As with many projects that were the targets of fandom-fueled criticism initially, however, Schumacher’s Batman movies have been remembered a bit more fondly in recent years.
In a world where Nolan’s grounded, dramatic Dark Knight can coexist with Adam West’s swinging ’60s hero, Burton’s gothic madman, and Zack Snyder’s grim-dark vigilante (as well the silly superhero of Lego Batman fame), fans have become a lot more comfortable with Schumacher’s Batman — nipples and all.
Sure, Batman Forever still has a fair share of detractors — and Batman & Robin remains among the worst-reviewed films in the franchise, according to Rotten Tomatoes — those willing to stick up for Schumacher’s vision for the character are making themselves known in greater numbers.
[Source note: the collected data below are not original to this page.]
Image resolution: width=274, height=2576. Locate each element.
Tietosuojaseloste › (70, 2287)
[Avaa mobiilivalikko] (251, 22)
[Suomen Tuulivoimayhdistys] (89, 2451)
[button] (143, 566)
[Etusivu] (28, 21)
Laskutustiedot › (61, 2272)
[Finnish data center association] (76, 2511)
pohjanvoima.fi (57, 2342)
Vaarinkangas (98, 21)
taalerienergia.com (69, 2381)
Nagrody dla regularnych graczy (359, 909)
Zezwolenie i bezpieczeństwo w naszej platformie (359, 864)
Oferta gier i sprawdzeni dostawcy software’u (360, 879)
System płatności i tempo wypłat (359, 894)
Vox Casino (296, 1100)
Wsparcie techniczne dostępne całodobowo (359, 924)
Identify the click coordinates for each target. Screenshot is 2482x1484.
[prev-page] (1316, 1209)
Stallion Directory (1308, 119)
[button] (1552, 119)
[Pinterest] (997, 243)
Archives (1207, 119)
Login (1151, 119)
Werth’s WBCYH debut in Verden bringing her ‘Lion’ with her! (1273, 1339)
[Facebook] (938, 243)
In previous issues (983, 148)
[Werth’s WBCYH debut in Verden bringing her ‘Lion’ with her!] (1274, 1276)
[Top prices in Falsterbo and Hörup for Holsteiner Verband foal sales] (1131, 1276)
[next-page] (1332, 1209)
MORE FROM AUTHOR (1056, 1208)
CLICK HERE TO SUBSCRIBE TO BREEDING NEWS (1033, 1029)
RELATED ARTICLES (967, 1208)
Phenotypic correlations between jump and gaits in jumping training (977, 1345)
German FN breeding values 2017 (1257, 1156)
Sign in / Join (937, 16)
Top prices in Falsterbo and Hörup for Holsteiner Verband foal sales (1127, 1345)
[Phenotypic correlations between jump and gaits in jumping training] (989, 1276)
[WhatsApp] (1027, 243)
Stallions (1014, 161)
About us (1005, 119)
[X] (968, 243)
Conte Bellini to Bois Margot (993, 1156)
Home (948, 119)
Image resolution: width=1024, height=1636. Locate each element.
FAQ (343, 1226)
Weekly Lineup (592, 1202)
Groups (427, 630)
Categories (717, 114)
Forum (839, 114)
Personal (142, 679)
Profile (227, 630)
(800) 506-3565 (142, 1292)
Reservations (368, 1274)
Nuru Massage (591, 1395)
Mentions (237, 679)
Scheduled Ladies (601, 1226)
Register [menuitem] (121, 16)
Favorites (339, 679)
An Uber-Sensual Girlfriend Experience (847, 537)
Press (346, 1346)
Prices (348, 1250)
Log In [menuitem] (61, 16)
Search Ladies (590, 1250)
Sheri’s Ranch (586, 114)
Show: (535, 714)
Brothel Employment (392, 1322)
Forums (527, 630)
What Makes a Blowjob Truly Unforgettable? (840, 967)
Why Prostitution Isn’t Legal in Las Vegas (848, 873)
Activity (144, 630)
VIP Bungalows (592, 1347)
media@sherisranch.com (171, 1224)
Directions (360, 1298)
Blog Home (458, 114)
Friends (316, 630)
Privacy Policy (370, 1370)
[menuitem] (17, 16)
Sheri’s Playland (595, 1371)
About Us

The live-action DC Comics universe is a much bigger place now than it was in the ’90s, after all, and the idea that there can be only one definitive version of a character seems quaint and outdated at a point when we’ve seen multiple versions of Spider-Man and Superman on the big screen and myriad interpretations of comics’ most popular heroes and villains.
Schumacher always insisted he was glad he added the nipples to Batman’s suit, even while he apologized for disappointing Batman fans in other ways. As fans continue to warm to his contributions to the Batman franchise, there’s going to come a time when Bat Nipples are no longer seen as the symbol of narrowly avoided demise and something else — something positive, nostalgic, and most importantly, fun.
And maybe, just maybe, Schumacher knew that all along.